The feeling of not knowing or understanding my own class position persists. By a lot of metrics I am solidly middle class. But I grew up in a tenement house with a factory at the end of the street. We had no heat upstairs in that house; my parents didn't have an indoor toilet until I was 2. These things have shaped me profoundly, and yet I am assumed by so many people to have had very different experiences as a child and young adult. And when I offer stories from those years to others (be it many students or colleagues) I feel like I'm viewed as somewhat freakish.
All by way of saying that I need to buy this book! And I'm grateful to have spent time reading this interview this morning.
Oh man I am excited to buy and dig into this book!
When I was a teacher, virtually all of my students (I had 11th/12th graders) were going to be first gen college students. I am a fifth gen student - my family has been over-educated for literal centuries - so I worked hard to figure out what my kids needed. I was also lucky in how many of them kept in contact with me post-high school to tell me what they had experienced.

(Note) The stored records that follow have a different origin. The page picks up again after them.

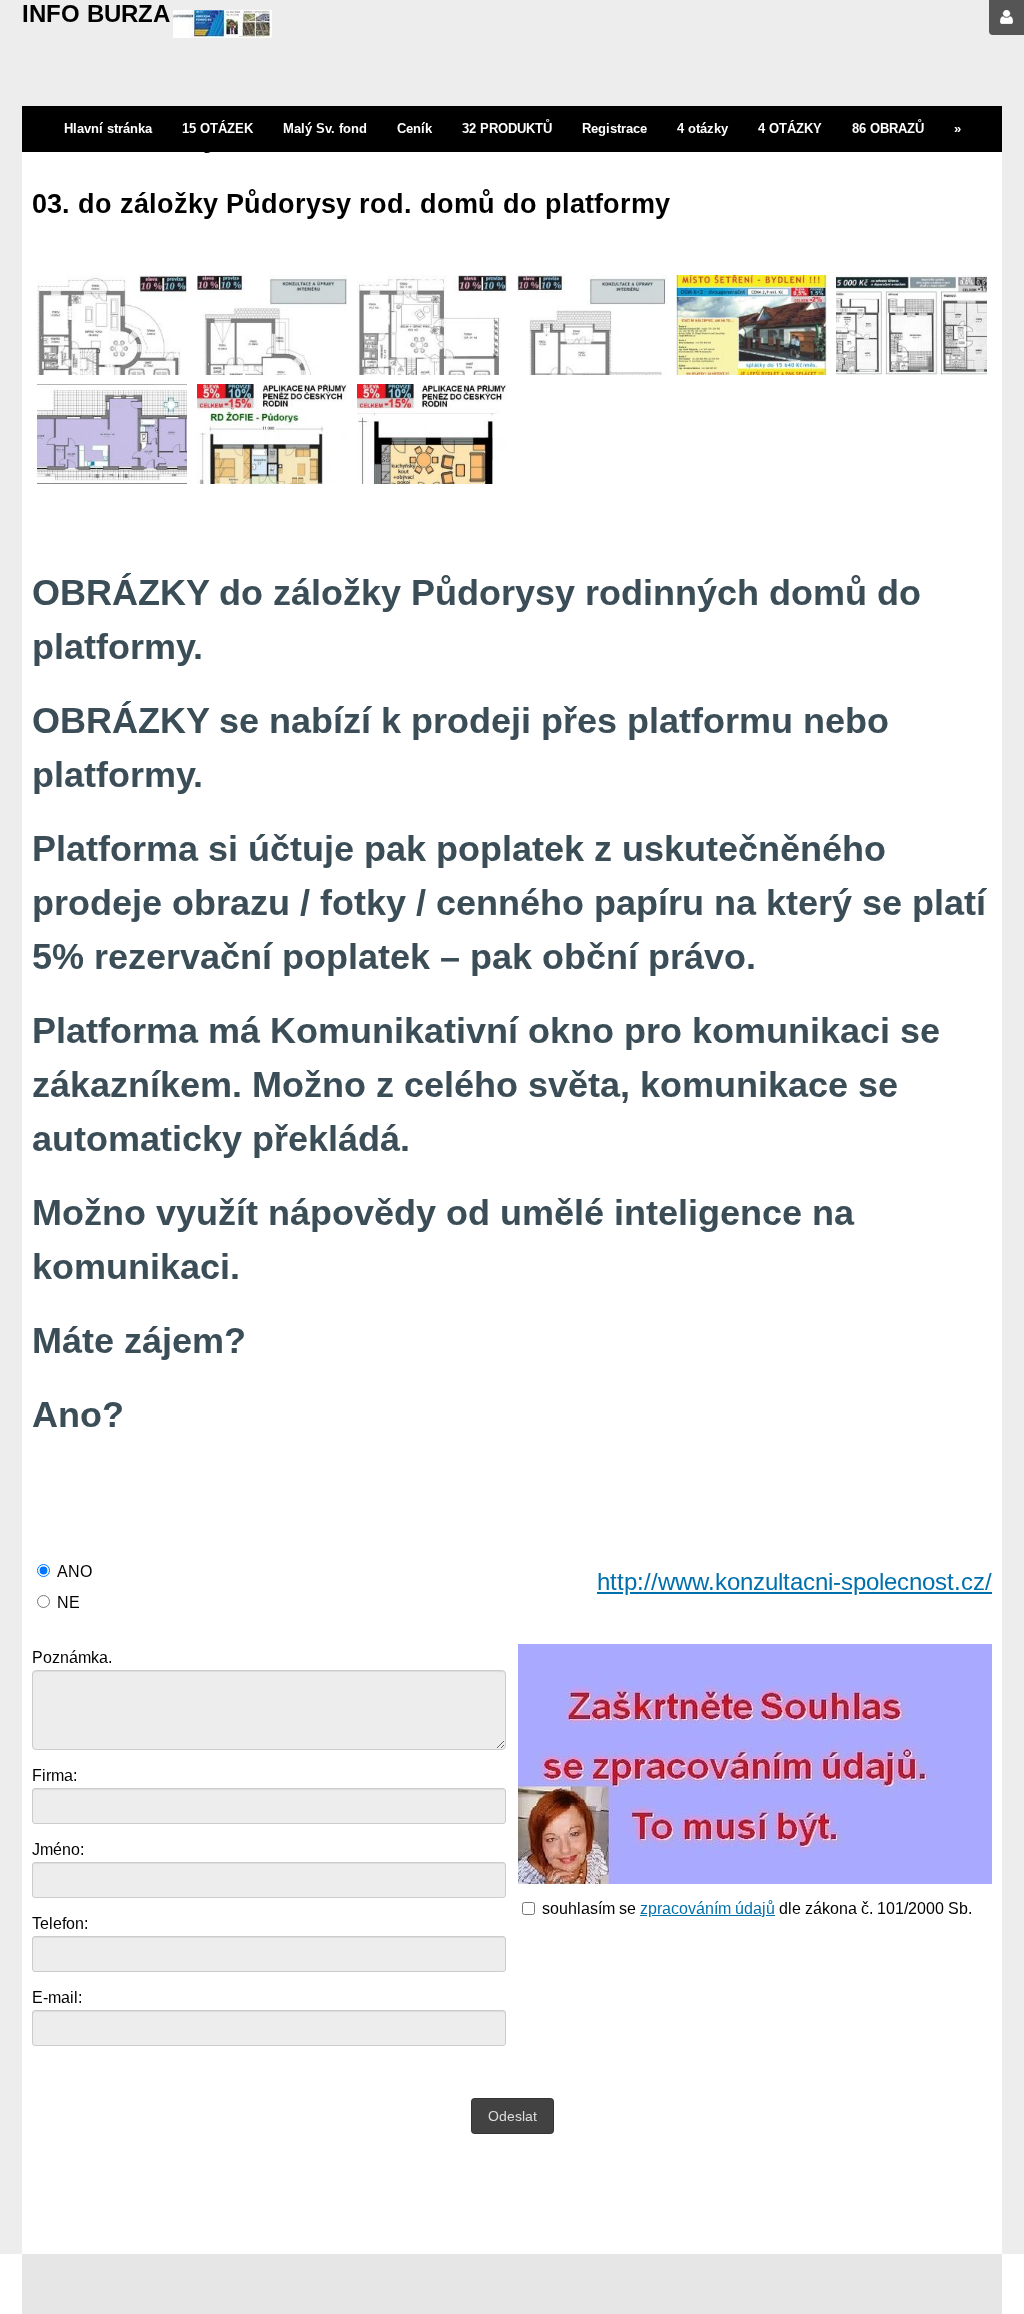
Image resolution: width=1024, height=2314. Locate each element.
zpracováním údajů (707, 1908)
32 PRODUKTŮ (507, 128)
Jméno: (58, 1849)
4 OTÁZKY (790, 128)
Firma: (54, 1775)
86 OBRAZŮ (888, 128)
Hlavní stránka (108, 128)
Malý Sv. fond (325, 128)
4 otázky (702, 128)
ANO (74, 1571)
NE (68, 1602)
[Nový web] (222, 27)
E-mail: (57, 1997)
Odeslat (512, 2116)
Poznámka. (72, 1657)
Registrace (614, 128)
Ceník (414, 128)
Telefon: (60, 1923)
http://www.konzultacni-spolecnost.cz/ (794, 1581)
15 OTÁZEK (217, 128)
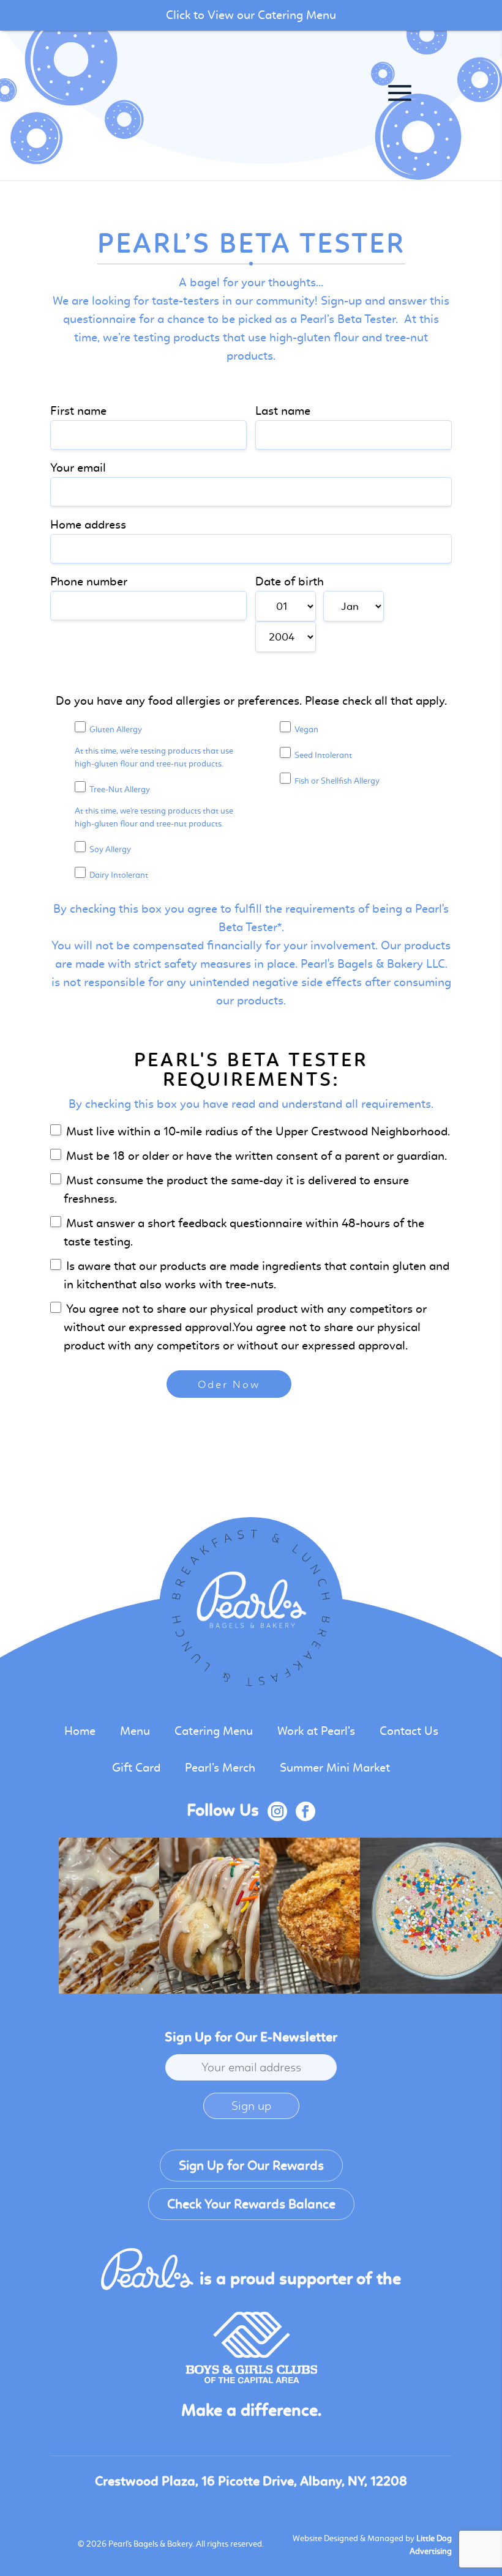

One habitus shift the author doesn’t address that I personally saw many students deal with was actually the opposite of the bumpkin now in ivy covered halls: the city kid who was used to everything being close who was now at a rural university. I taught in an inner city Ohio school, where my kids were all of color but the colleges they went to would be white and rural. These kids had never seen a farm, never used a washing machine that wasn’t at a laundromat, were used to having the so called “ethnic hair care aisle” be the entire pharmacy. Hair and appearance were particularly important to them. I had to start warning the kids at graduation: ahead of time, look online and find a barber that can do a lineup right, look for a braider who won’t break the bank, bring enough edge gel to last you a semester, are you doing your nails yourself or finding a salon? These kids were used to having a very different culture at their fingertips, and now were really going to have to fend for themselves in some new ways.